▸ **REQUIREMENT**
Leave the pictures out and transcribe every record exactly.

───── GIVEN ENTRIES ─────

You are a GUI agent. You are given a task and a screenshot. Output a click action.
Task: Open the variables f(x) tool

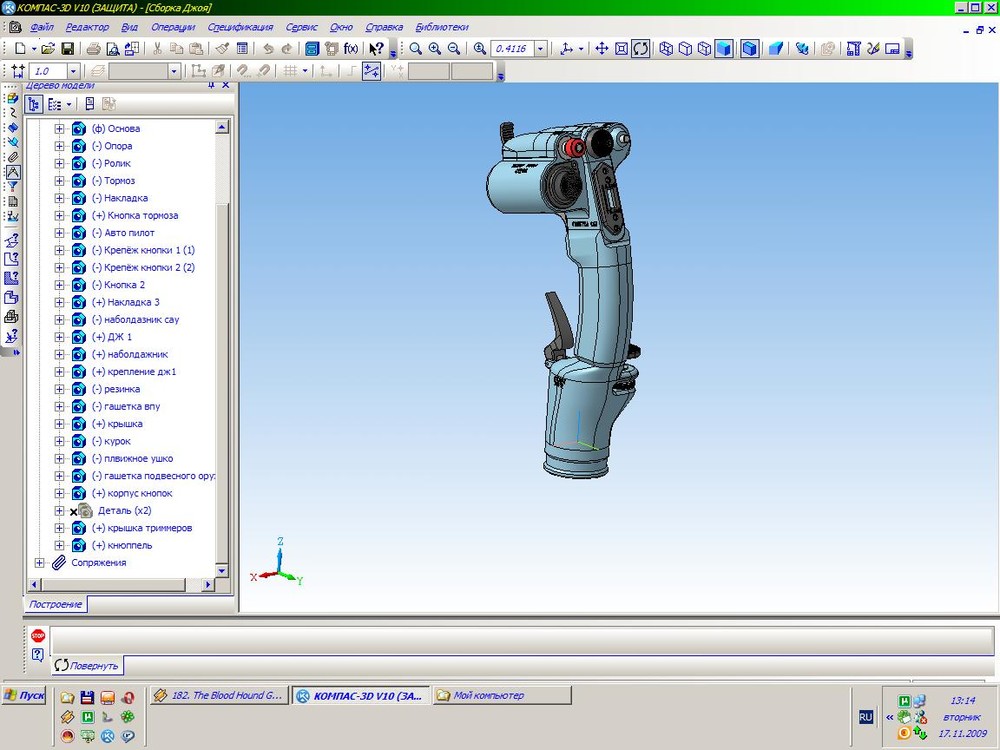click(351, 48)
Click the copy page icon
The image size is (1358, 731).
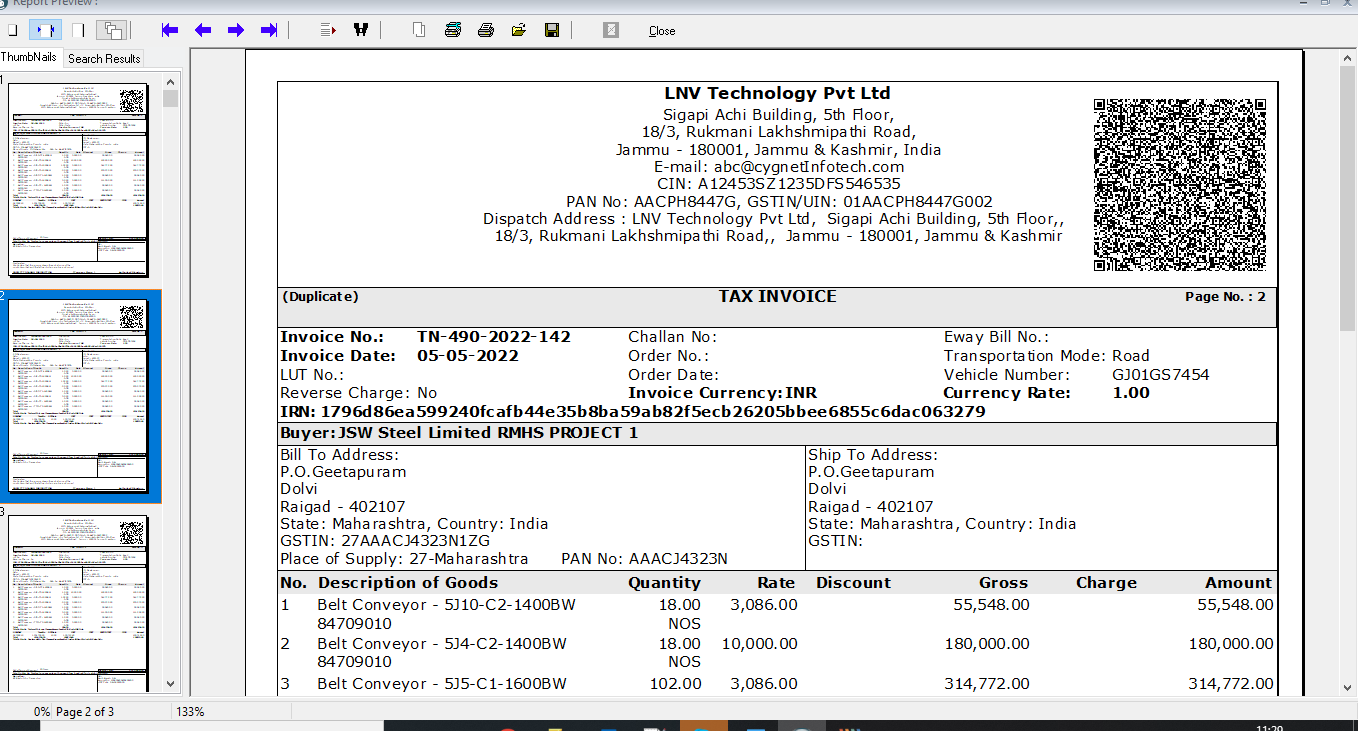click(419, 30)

─────

▸ **COMPLETED EXERCISE**
You are a GUI agent. You are given a task and a screenshot. Output a click action.
Task: Open the variables f(x) tool

click(351, 48)
Click the copy page icon
The image size is (1358, 731).
click(419, 30)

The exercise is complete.